Placido Moreno-Torres and his wife, Amparo, were outside their Lehigh Acres, Fla., home about 9 p.m., according to the Lee County Sheriff’s Office. Witnesses told authorities they heard the argument and said Vaca did, too.
“In his concern he went to the Moreno’s driveway to intercede and mediate between Placido and Amparo,” the sheriff’s office said in a statement. “His neighborly act appears to be his only involvement in the matter.”
That’s when Moreno-Torres shot and killed his wife and Vaca, according to the sheriff’s office.
Moreno-Torres ran away; his wife and neighbor died at the scene of their wounds, authorities said.
On Father’s Day, Moreno-Torres, 47, was arrested on two homicide charges and one felony charge of aggravated assault with a deadly weapon. He is being held in the Lee County Jail.
Bond was set for Moreno-Torres at more than $1 million during his first court appearance Monday, and he was ordered to have no contact with the victims or their families, the News-Press reported.
Jail records show his next court appearance is July 18.
Relatives, speaking to the News-Press, described Vaca as a “great son” who just got married May 29.
“He was the greatest person and my dearest cousin,” Nestor Martinez Vaca told the newspaper.
The cousin also told the newspaper that Vaca and his wife were expecting a baby girl. A Facebook page that appears to belong to Vaca shows a sonogram photo uploaded just days before his death.
“They were happily married and he was an amazing person, always happy and trying to make people smile, funny, a good student and an amazing son,” Martinez Vaca told the News-Press. “We as a family are devastated.”
Last year, 184 people were killed in Florida during domestic violence incidents, according to state crime data.
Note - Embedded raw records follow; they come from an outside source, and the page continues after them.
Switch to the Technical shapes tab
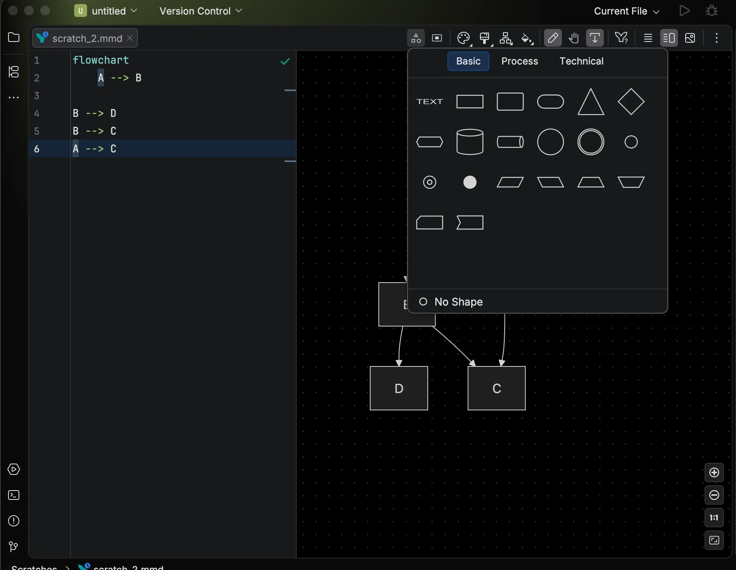The height and width of the screenshot is (570, 736). pos(581,61)
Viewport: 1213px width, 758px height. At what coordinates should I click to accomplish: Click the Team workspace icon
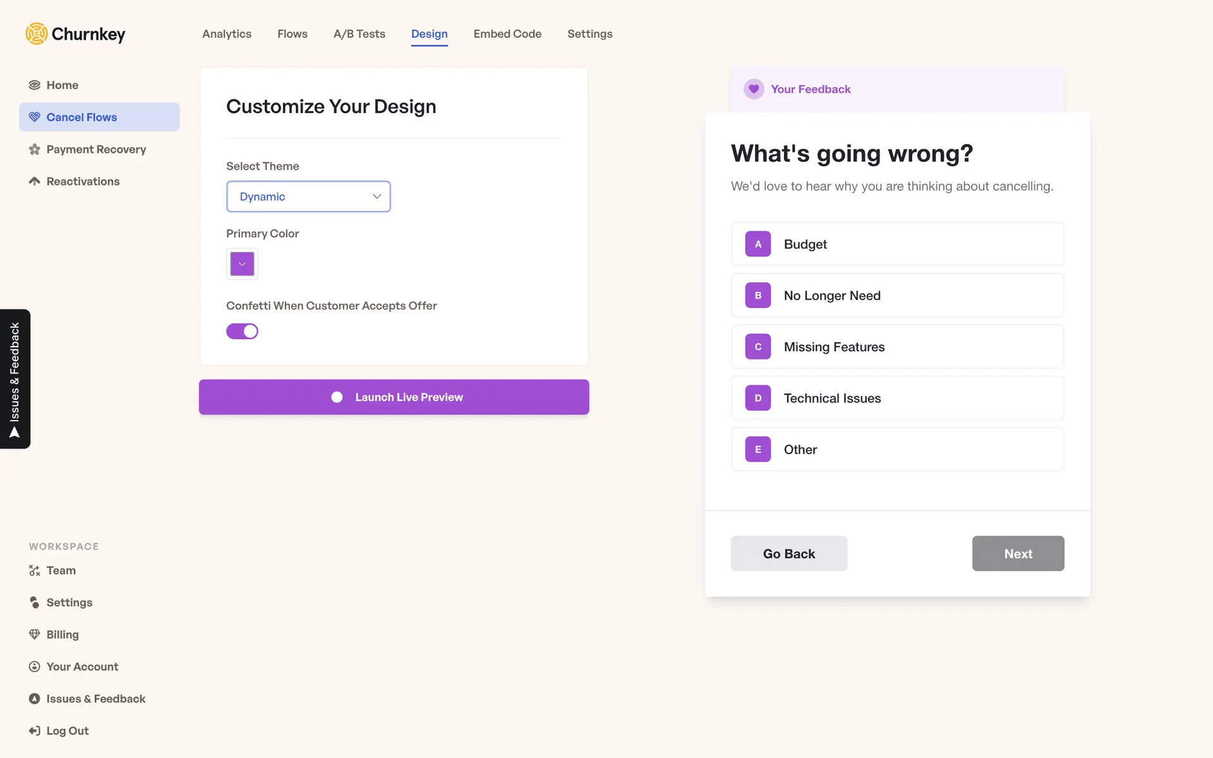(x=35, y=570)
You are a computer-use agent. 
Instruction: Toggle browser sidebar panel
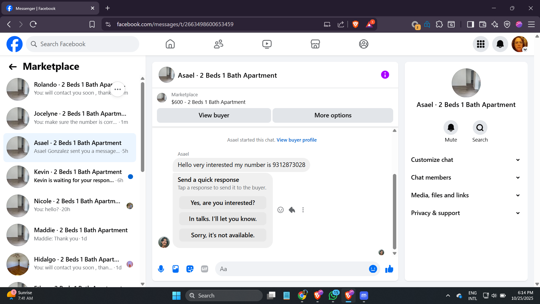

Between 1980 and 2008, about 16 percent of all homicides involved intimate partner violence, according to the U.S. Department of Justice. And 20 percent of domestic violence homicide victims are family members, friends, neighbors, people who tried to intervene, police or bystanders, according to a 2014 study published in the American Journal of Public Health. The study analyzed data from 16 states, not including Florida.